Linear is the building block of MLP and is
used as the classification head of nearly every classifier
architecture. It is also the layer that consumes the most
GPU time in most networks: a 1024 -> 1024 linear is 1M
multiplies per example, and a 4096 -> 4096 linear is 16M
multiplies per example.
Overview
The Linear constructor takes three arguments: in_features,
out_features, and (optionally) bias=True. The constructor
allocates two Tensor parameters — weight of shape
(out_features, in_features) and bias of shape
(out_features,) — both with requires_grad=True.
forward(x) calls the matmul op on x and weight, then
adds bias if it is not None. The matmul is dispatched
through the same op system as the rest of the runtime; the
strategy selector picks MATMUL_NAIVE, MATMUL_TILED,
MATMUL_REGISTER_TILED, or MATMUL_VECTORIZED depending on
the input shape and the device.
The backward pass is implemented in the same op: it computes
the gradient w.r.t. x, weight, and bias, all as fused
operations that participate in the Tape.
Where It Lives
- File path:
nn/layers.py(class Linear). - Module path:
netcl.nn.layers. - Public re-export:
from netcl.nn import Linear.
How It Works
The forward is:
def forward(self, x):
y = ops.matmul(x, self.weight)
if self.bias is not None:
y = y + self.bias
return y
The matmul op is ops/matmul.py. It supports several
strategies:
MATMUL_NAIVE— one work-item per output element. Slow but simple. Used as a fallback.MATMUL_TILED— output tiles of 16x16, each work-item computes a 16x16 output sub-block. Good for small matrices.MATMUL_REGISTER_TILED— same tiling, but each work-item uses register storage for the input tile. Faster on devices with enough registers.MATMUL_VECTORIZED— uses thefloat4/float8vector loads where the device supports them. The fastest strategy on most modern devices.

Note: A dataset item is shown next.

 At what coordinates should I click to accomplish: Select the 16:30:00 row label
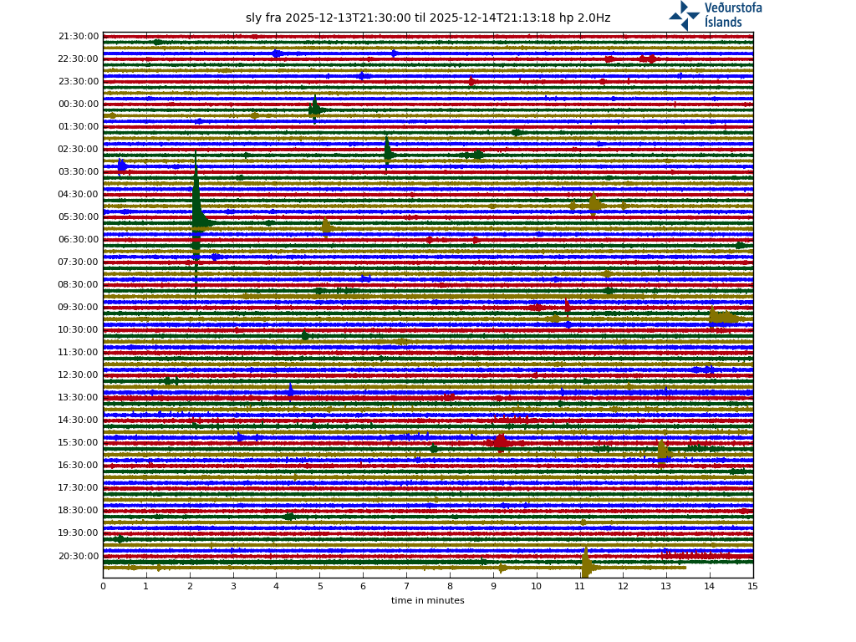pyautogui.click(x=79, y=466)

The strategy selector picks the best one based on the input
shape and the device profile. For a 4096 x 4096 matmul on an
NVIDIA GPU, MATMUL_VECTORIZED wins; for a 32 x 32 matmul,
MATMUL_TILED wins.
Code Example
import netcl as nc
import netcl.nn as nn
fc = nn.Linear(in_features=1024, out_features=256, bias=True)
fc = fc.to(device)
x = nc.Tensor.zeros((128, 1024), dtype="float32",
context=ctx, queue=q)
y = fc(x) # (128, 256)
A network with two linear layers (an MLP with no activation):
class MyModel(nn.Module):
def __init__(self):
super().__init__()
self.fc1 = nn.Linear(784, 256)
self.fc2 = nn.Linear(256, 10)
def forward(self, x):
x = nc.relu(self.fc1(x))
return self.fc2(x)
Performance & Trade-offs
- The matmul is the bottleneck. The strategy selector picks the best algorithm; you rarely need to override.
- Under AMP, the linear runs in fp16; the
accumulator is fp32. The JIT Compiler
can fuse the
linear + reluchain into a single kernel. - For very small
out_features(e.g. the final classifier head with 10 outputs), the matmul is GEMV-shaped and the strategy selector picks a GEMV kernel. This is 2x to 3x faster than a generic matmul. bias=Falseis the right choice for the last layer of a network that will be followed by aBatchNorm(the BN absorbs the bias).